PELOS Y BARBAS

En otros tiempos, no se conocían las peluquerías que hoy en día se pueden encontrar en casi todos los barrios de Buenos Aires y de las provincias. Atendidas por expertos peluqueros que cuentan con una impresioante batería de productos, máquinas y maquinitas para satisfacer el gusto de los más exigentes clientes que se sientan en corfortables sillones, cuya posiciónn se cambia mecánicamente a su gusto, estas peluquerías, casi como son hoy, comenzaron a aparecer recién a partir del primer tercio del Siglo XX.

Antes, ocupaban  una sola pieza que daba a la calle, lo que se llamaba “un cuarto redondo”. Tenían un gran ventanal y una puerta, de entrada, a veces vidriera, cubierta por una colorida y floreada cortina y que al abrirse, accionaba una pequeña campanita que anunciaba la llegada de un nuevo parroquiano.
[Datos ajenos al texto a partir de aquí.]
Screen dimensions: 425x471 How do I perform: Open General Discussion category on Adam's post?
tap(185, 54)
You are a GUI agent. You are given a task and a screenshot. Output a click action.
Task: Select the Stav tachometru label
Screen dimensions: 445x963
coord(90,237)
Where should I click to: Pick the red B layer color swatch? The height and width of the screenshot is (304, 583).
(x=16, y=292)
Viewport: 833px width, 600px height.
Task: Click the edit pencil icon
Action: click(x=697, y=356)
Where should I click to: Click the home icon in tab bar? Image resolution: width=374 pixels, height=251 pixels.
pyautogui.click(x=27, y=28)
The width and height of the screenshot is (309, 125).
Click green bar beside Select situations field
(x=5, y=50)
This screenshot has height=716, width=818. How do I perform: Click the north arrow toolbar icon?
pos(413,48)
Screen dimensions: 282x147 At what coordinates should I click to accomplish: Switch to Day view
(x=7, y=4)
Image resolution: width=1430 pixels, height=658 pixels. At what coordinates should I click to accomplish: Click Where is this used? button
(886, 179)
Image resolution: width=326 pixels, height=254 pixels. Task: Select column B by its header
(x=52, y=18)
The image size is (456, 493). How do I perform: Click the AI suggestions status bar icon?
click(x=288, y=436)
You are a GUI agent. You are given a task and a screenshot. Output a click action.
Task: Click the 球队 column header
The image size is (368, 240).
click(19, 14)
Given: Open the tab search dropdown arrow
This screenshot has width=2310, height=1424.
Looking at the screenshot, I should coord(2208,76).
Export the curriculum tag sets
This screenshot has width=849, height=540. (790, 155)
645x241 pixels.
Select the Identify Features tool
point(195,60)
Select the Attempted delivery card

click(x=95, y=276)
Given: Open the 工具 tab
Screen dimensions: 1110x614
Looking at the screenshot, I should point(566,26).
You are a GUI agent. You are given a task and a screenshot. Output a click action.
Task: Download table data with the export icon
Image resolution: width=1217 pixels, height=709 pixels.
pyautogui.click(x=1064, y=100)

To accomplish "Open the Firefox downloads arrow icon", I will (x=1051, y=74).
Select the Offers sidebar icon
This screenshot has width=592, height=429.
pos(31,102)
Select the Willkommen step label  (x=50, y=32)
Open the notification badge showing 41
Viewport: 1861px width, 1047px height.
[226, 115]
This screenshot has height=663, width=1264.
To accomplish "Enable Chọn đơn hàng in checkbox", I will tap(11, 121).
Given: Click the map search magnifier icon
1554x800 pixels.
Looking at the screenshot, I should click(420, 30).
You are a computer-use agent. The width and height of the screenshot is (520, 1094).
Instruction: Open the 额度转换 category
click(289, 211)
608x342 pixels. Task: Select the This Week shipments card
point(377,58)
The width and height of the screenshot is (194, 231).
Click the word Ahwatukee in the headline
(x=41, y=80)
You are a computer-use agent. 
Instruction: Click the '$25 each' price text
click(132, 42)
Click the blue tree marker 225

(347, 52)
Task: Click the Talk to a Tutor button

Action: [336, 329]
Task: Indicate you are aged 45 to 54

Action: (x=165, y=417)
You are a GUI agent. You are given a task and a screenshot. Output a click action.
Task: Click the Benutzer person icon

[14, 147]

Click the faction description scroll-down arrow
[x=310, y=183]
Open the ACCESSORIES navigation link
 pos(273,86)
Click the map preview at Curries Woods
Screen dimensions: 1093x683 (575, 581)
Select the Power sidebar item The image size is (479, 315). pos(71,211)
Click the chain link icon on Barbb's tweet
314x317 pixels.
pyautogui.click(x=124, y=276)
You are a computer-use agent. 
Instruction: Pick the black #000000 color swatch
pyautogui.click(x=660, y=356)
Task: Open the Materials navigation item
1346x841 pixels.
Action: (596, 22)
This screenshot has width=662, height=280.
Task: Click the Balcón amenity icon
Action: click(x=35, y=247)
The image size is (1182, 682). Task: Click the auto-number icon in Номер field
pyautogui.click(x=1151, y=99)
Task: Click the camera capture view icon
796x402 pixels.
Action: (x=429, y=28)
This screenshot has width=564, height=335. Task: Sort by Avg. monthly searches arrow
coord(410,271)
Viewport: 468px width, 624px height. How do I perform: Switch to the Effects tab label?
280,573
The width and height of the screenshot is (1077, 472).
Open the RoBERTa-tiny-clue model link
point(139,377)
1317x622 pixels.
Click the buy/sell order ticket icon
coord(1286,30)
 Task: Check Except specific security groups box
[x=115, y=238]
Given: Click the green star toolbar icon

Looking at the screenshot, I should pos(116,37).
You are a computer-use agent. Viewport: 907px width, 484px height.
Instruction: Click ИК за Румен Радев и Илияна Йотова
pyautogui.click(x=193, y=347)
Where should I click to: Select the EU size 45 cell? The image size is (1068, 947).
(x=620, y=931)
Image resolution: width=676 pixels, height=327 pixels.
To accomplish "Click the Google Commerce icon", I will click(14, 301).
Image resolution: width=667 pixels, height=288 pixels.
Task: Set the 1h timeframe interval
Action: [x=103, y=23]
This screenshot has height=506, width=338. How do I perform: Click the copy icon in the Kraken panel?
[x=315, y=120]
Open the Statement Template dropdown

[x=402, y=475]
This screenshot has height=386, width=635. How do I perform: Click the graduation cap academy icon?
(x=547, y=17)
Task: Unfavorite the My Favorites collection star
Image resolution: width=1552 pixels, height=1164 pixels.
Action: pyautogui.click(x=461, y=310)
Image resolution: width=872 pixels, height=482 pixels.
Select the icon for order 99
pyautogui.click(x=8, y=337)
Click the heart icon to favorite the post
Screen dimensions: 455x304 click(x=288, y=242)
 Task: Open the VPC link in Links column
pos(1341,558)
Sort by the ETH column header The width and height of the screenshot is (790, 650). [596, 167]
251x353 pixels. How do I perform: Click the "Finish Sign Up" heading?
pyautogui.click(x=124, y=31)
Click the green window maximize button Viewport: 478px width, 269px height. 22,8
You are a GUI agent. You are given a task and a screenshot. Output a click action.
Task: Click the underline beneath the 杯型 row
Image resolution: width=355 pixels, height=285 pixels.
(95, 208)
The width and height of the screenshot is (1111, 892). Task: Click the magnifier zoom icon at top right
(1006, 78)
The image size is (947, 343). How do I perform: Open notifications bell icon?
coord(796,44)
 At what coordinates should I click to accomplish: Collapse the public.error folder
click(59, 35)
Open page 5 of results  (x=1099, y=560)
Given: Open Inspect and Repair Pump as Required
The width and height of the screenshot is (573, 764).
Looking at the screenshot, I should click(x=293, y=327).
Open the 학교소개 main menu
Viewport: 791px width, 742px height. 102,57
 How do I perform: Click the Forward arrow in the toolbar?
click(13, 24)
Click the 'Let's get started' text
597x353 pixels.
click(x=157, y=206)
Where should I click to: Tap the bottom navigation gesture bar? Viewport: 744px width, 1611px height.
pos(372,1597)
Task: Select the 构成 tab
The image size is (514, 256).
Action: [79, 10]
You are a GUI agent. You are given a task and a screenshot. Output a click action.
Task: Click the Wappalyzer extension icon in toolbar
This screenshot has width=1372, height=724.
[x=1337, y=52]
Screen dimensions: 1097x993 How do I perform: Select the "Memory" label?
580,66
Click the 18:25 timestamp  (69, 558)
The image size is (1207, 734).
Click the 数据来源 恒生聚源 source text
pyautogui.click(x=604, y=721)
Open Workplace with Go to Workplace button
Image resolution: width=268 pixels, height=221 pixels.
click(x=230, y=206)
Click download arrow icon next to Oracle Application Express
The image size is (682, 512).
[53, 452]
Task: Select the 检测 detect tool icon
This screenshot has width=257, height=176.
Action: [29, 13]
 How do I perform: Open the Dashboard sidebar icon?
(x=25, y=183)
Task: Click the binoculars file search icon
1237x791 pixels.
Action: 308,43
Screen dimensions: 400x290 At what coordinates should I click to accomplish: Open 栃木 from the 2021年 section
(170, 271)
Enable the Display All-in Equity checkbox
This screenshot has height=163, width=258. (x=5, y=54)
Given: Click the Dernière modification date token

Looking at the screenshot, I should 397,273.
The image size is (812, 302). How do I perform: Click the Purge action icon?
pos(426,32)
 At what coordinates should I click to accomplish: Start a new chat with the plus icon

Las paredes, simplemente pintadas a la cal,  exhibían cuadros o láminas con figuras, paisajes o alguna foto del terruño lejano. Un sillón “de baqueta”, tohallas, peines, unas tijeras, una afilada navaja y “el asentador” (tira de cuero plano,  que atada al sillón, servía para asentar el filo de la navaja)  y cepillos, eran el equipo con el que contaba el “fígaro”, para realizar su trabajo,

Completaba el equipamiento de estas austeras peluquerías, el infaltable fogoncito en un rincón del cuarto, donde unos carbones encendidos calentaban la pava con el agua que se utilizaba para mojar la tohalla, con la que se cubría la cara del cliente que había solicitado una afeitada. Agua que muchas veces, también se utilizaba para cebar unos mates, a la espera de parroquianos.

Como no se usaba brocha ni crema para afeitar, los barberos movían con sus dedos el agua con jabón que ponían en una “bacía” de metal, hasta que lograban una abundante espuma, que aplicaban luego con los mismos dedos en la cara de su cliente. Masajeo éste que no era el único, pues para afeitar el labio superior, en casos de no haber bigote que  respetar,  sin compasión tomando entre los dedos la punta de la nariz, la movían hacia arriba y de un lado a  otro, para pasar la navaja.

El barbero era un personaje característico de Buenos Aires. Casi siempre hombres de color. Charlatanes empedernidos, conocedores de la vida y milagro de todos sus vecinos, hacían que con sus cuentos y “chismes”, el corte de pelo durara mucho más de lo normal, pues, en los más excitante de su verba, se detenían y dando un paso atrás, apoyaban sus palabras con gestos y ademanes grandilocuentes.

Y así fue hasta que en las postrimerías del siglo XIX, llegaron los peluqueros franceses y con sus suaves maneras, nuevos equipos y diversidad de cortes, tanto de pelo como de barbas, revolucionaron la actividad.

Llegó también el autoclave, un aparato de brillante metal, donde ponían las tohallas para humedecerlas y calentarlas para ablandar las barbas. Llegaron las “maquinitas” con cuchillas que se deslizaban horizontalmente para cortar patillas y pelos cortos.

Llegaron las revistas y diarios para matizar la espera; el café para los ansiosos, las lociones, las cremas y los masajes. Y finalmente llegaron el lustrabotas que ejercía su oficio, mientras se le cortaba el pelo a su cliente y las manicuras, porque en ese entonces, los hombres ya empezaban a ser más coquetos.